Chegamos ao selo da roda, regido por Citlalinicue, saia de estrelas, a forma feminina da Via Láctea. Esta divindade representava a totalidade dos deuses, indicando que o treze é regido também por todos os Deuses anteriormente citados. Sua natureza própria era a capacidade de formar ciclos, de organizar e submeter a estrutura dos empreendimentos.

Sahagún forneceu dois aspectos possíveis ao treze: a indiferença, sendo o treze em parte bom e em parte ruim, e o pensamento dos nativos de que eram sempre bons signos, que encerravam as trezenas e anunciavam que um novo ciclo de treze dias estava por vir.

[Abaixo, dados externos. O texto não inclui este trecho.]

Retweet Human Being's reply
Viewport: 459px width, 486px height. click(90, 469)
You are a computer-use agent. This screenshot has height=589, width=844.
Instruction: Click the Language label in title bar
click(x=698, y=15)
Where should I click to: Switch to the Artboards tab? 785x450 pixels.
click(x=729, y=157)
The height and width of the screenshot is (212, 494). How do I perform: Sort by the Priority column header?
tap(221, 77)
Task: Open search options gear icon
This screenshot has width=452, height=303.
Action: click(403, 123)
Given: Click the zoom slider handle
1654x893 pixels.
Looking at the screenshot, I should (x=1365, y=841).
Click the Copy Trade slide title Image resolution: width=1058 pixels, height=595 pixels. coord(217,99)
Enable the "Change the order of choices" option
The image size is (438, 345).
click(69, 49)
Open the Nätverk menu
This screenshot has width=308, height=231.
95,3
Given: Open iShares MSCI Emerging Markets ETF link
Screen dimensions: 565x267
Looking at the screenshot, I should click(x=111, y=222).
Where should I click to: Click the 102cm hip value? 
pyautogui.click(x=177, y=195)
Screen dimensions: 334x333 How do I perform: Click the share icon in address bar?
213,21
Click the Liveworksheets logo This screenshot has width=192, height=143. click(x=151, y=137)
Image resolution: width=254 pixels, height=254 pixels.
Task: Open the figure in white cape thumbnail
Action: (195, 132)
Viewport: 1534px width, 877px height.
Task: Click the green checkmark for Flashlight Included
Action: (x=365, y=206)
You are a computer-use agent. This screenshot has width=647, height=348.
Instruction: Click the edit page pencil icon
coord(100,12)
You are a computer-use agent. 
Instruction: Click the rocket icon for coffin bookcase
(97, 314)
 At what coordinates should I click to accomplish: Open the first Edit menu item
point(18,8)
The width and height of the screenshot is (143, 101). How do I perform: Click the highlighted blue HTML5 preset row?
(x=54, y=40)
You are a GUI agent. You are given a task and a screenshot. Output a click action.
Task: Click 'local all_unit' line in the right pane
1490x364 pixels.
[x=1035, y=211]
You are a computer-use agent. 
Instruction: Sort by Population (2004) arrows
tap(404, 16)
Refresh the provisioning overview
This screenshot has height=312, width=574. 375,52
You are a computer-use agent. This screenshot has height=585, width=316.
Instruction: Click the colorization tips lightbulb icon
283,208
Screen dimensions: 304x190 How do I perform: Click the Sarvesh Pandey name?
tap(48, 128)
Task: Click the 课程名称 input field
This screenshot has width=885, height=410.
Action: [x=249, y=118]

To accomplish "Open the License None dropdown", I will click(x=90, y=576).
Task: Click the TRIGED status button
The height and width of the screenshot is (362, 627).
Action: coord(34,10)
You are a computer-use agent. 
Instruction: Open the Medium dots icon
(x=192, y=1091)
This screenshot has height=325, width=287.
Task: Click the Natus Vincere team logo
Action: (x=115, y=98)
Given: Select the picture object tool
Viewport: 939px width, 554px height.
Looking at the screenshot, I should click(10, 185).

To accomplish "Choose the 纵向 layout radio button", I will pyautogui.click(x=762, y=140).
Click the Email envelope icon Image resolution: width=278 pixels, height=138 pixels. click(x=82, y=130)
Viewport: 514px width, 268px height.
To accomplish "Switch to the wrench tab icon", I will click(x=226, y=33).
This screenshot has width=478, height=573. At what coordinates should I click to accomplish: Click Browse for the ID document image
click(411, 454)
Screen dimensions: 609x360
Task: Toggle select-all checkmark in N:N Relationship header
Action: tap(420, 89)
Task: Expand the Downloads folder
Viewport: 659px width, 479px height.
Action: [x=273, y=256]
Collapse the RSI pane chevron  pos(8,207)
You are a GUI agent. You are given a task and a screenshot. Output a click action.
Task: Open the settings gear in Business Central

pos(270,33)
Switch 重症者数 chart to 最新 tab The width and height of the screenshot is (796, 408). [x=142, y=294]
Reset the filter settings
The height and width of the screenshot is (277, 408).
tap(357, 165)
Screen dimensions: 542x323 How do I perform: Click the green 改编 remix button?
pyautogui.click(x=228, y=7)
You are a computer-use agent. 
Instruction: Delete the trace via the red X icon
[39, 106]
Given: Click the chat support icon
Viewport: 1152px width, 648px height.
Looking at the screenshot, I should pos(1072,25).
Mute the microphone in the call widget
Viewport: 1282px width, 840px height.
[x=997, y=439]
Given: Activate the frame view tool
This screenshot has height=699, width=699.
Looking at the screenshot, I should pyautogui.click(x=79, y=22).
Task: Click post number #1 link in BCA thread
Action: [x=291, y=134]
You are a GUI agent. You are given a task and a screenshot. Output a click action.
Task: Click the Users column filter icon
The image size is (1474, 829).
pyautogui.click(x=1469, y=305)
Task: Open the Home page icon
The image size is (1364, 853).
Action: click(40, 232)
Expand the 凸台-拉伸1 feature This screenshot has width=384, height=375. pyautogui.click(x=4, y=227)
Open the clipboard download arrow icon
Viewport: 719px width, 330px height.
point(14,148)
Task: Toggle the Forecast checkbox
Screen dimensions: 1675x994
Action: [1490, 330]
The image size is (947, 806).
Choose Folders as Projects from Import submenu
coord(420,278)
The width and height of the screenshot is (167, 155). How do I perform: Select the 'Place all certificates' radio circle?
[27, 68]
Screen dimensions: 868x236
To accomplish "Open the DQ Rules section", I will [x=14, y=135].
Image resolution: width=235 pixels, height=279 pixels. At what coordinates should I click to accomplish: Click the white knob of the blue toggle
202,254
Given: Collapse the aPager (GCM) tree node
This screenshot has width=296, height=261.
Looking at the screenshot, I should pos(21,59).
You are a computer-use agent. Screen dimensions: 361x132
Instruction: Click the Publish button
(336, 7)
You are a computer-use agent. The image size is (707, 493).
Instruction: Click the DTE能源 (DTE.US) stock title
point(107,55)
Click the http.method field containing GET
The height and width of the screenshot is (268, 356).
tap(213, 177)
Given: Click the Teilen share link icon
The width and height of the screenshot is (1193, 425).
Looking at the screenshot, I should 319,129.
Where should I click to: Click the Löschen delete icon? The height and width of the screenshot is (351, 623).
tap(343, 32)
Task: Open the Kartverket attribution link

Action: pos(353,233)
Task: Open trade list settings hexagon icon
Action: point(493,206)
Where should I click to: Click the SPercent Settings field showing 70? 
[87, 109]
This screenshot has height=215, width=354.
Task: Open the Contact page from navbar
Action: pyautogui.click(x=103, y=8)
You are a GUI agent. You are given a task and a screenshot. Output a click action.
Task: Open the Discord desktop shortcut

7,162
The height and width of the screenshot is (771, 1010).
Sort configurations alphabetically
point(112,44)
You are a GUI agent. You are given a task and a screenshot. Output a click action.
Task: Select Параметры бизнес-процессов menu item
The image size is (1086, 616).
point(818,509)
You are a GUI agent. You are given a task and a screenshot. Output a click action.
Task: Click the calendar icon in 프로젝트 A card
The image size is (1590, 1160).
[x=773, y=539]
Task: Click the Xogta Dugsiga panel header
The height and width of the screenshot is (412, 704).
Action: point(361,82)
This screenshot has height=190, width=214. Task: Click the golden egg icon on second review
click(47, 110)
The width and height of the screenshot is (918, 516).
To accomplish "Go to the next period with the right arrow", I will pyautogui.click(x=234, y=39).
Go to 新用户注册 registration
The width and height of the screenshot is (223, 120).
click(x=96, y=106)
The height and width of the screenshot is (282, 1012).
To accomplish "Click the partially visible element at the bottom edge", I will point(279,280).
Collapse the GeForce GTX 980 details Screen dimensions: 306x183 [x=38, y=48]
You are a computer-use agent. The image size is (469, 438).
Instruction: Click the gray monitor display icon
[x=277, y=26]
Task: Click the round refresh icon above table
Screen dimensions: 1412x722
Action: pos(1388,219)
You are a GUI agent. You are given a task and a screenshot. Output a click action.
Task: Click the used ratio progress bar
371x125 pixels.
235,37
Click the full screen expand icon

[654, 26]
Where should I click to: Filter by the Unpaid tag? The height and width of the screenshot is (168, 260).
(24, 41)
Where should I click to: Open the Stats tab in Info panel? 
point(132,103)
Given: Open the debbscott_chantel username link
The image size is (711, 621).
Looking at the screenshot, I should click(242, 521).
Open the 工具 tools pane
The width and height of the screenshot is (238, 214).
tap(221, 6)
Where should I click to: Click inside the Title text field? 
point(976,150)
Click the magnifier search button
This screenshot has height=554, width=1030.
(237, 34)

O 13 é a segunda força da ação, a maior força, a manifestação da ação. Mas o 13 só se converte na manifestação da ação se, principalmente, o oitavo e o décimo degraus tiverem sido superados com sucesso.

Segundo a organização Saq' Be':
O fundamento e a base da pirâmide. Realização e transmutação. A magia de ser capaz de mudar e criar. Governa todos os outros números.

Regente asteca: Citlalinicue
Citlalin ("estrelas") + icue ("a saia dela"): Ela da Saia de Estrelas.
Obviamente uma deusa estelar, por vezes considerada uma das Tzitzimime (ver Itzpapalotl). Também conhecida como "Mulher Serpente".

Ave Mensageira: Toznene (Papagaio).
Indica que um corpo celeste está no poente.